* [Directive] Rewrite the rows below with every "computer-use agent" switched to "screen assistant" and nothing else changed. Leave the pictures out of your answer.

* [Extracted records]
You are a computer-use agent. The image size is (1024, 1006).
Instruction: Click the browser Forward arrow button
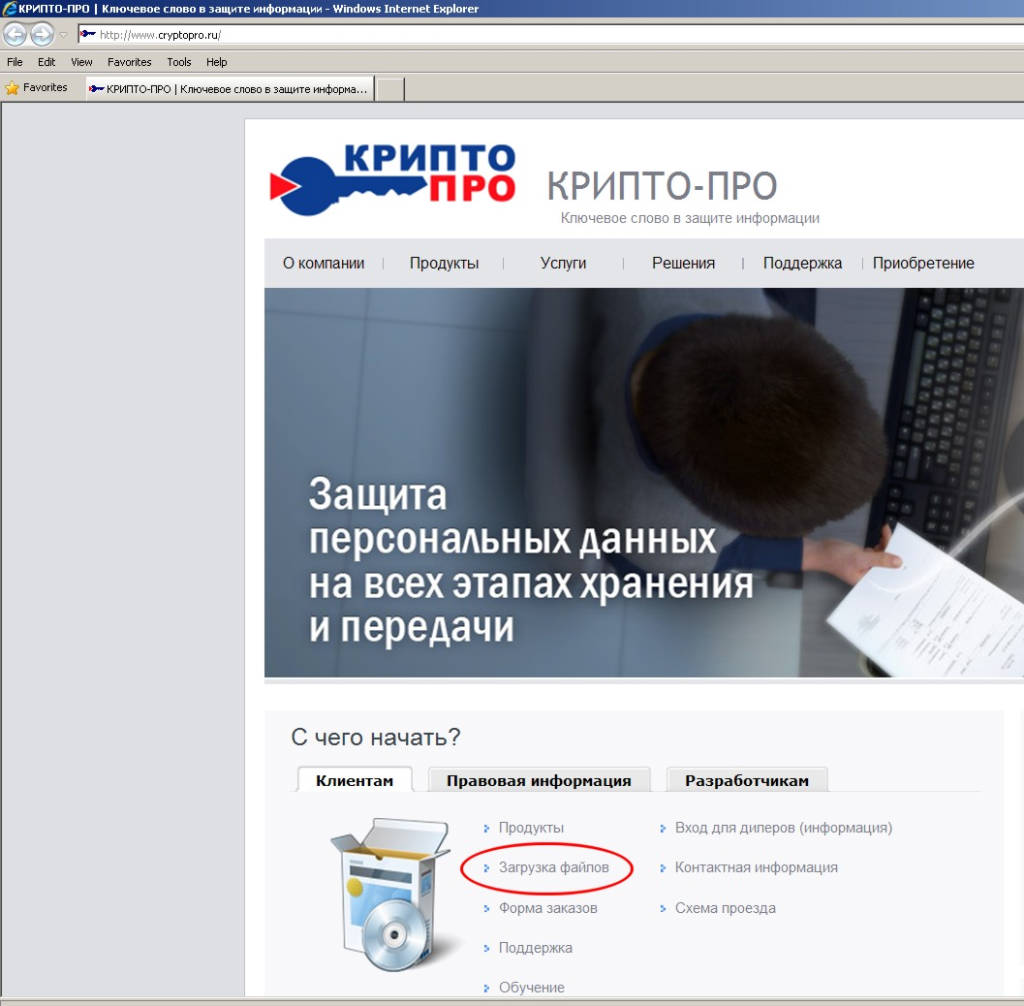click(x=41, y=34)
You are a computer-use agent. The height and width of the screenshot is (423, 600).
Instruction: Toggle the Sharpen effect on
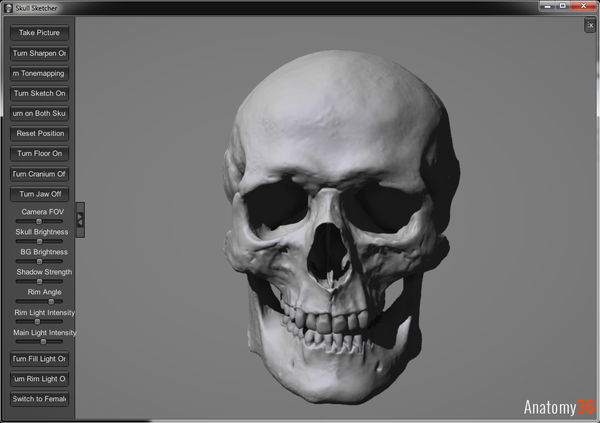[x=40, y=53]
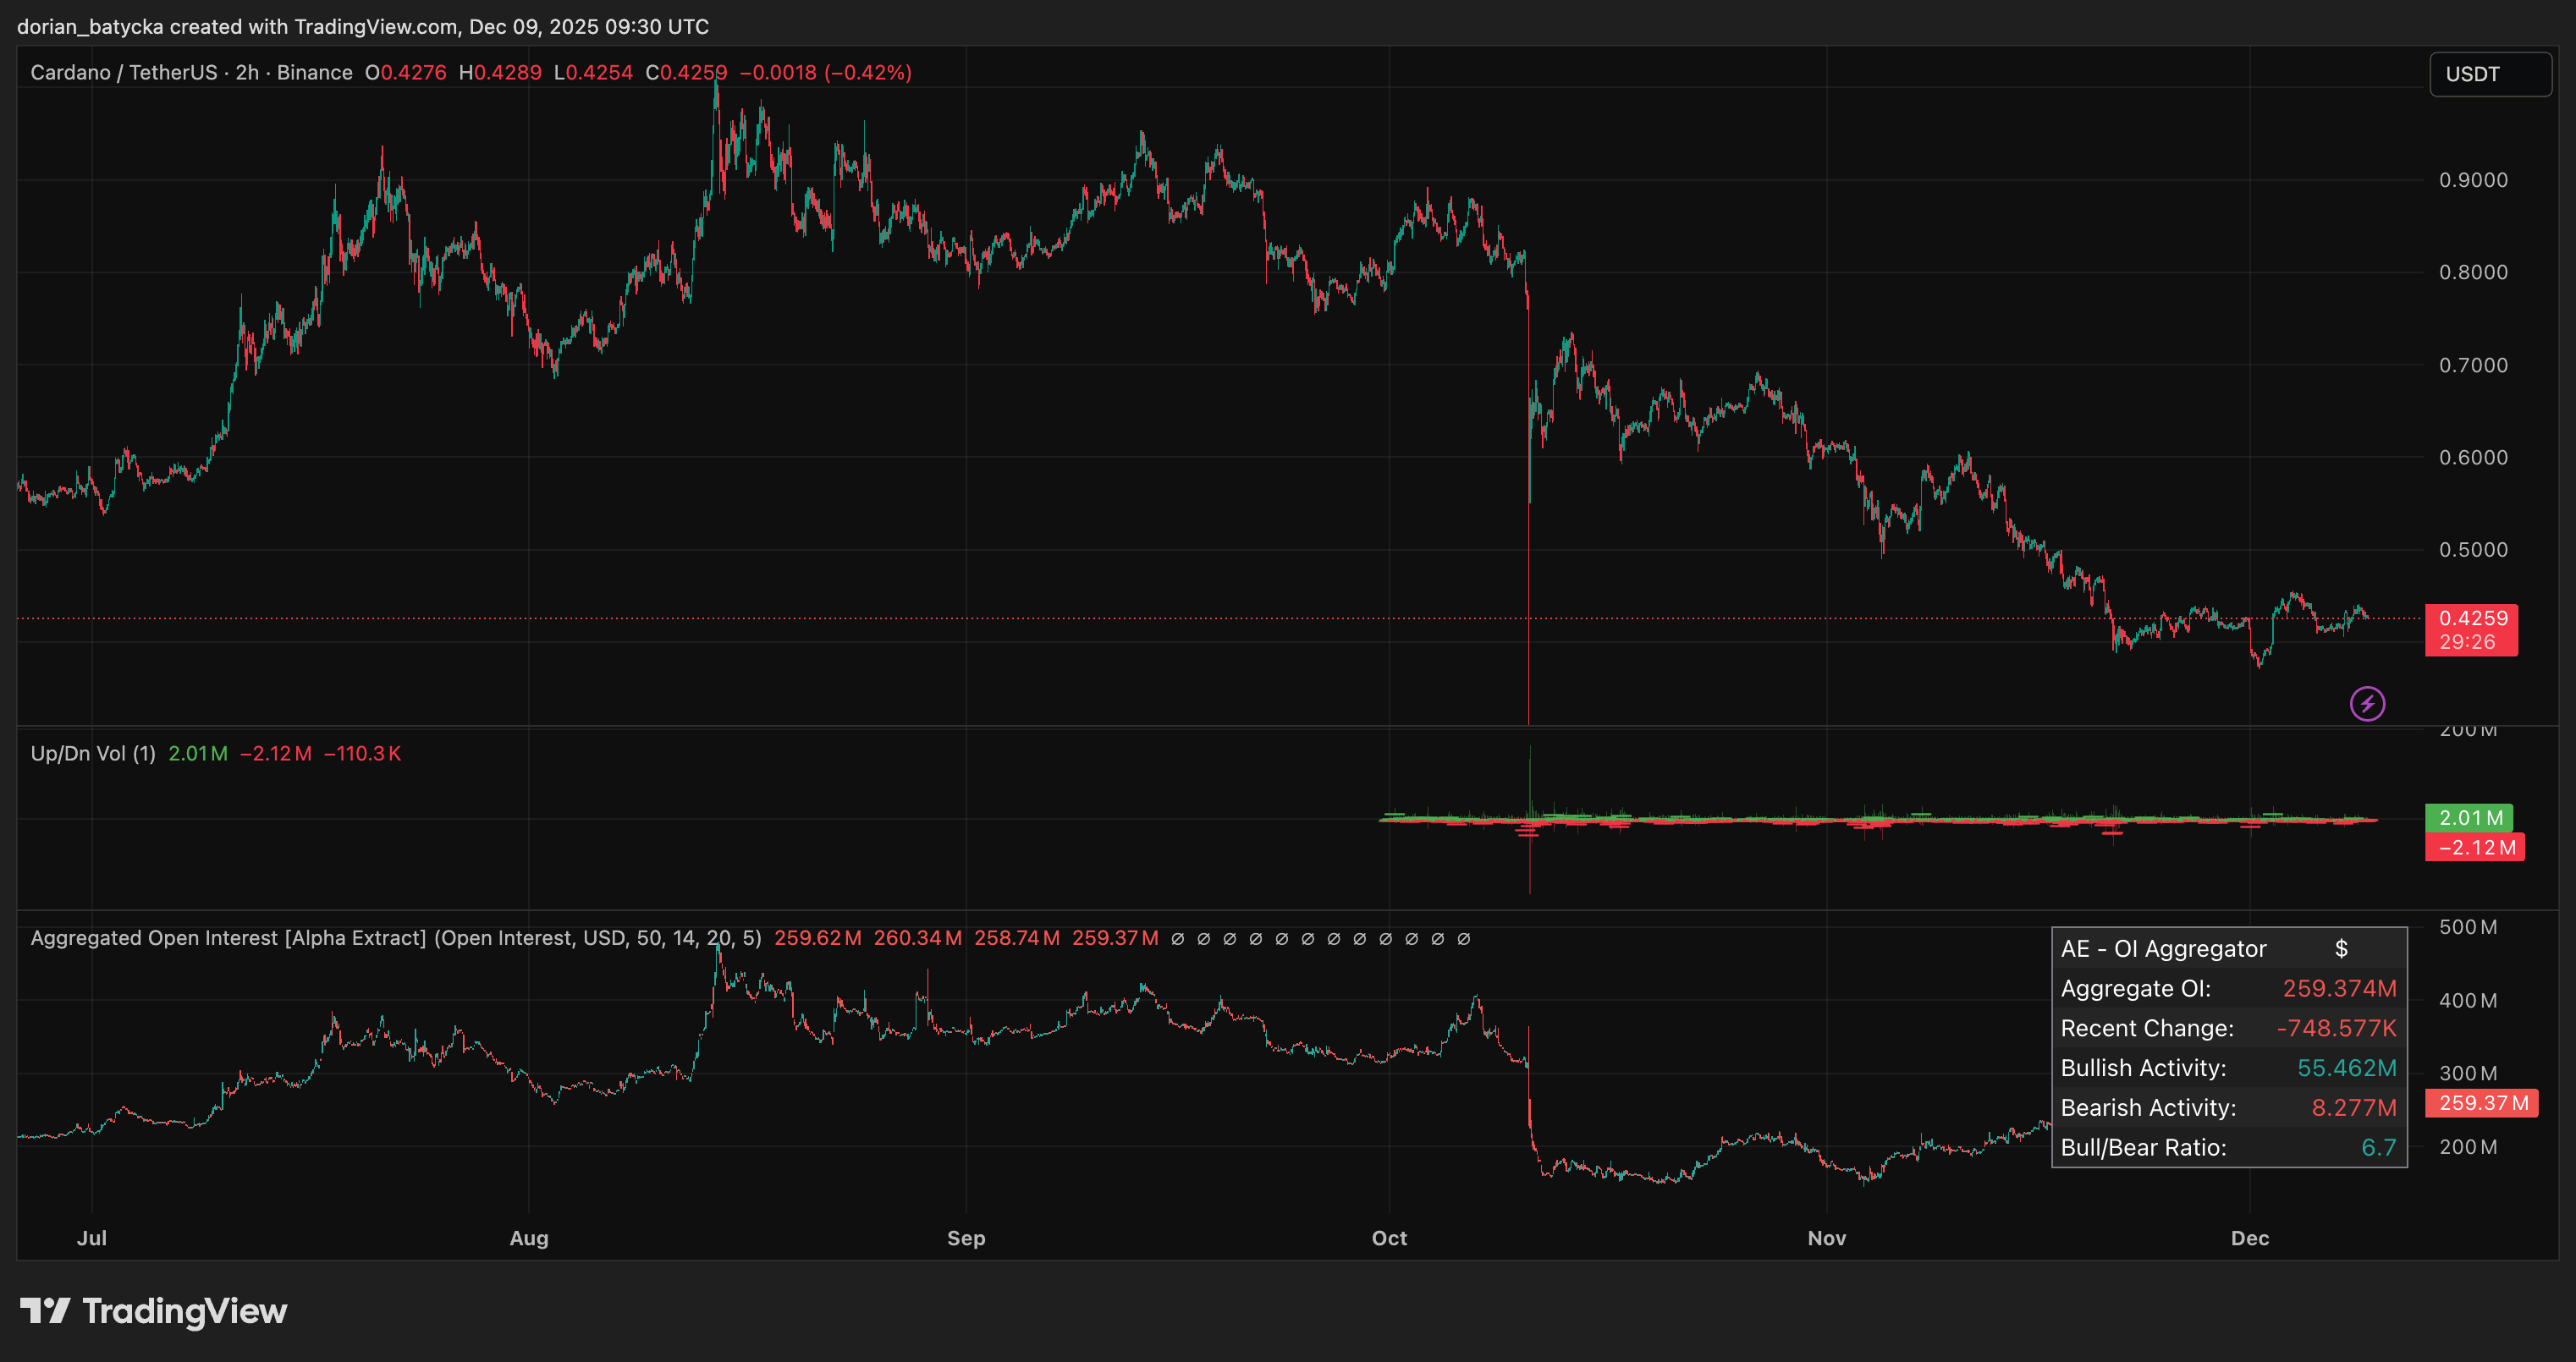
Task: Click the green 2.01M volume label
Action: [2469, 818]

* [Finished exercise]
You are a screen assistant. The image size is (1024, 1006).
Instruction: Click the browser Forward arrow button
click(x=41, y=34)
You are a screen assistant. The height and width of the screenshot is (423, 600).
Instruction: Toggle the Sharpen effect on
[x=40, y=53]
Task: Click the green 2.01M volume label
Action: [2469, 818]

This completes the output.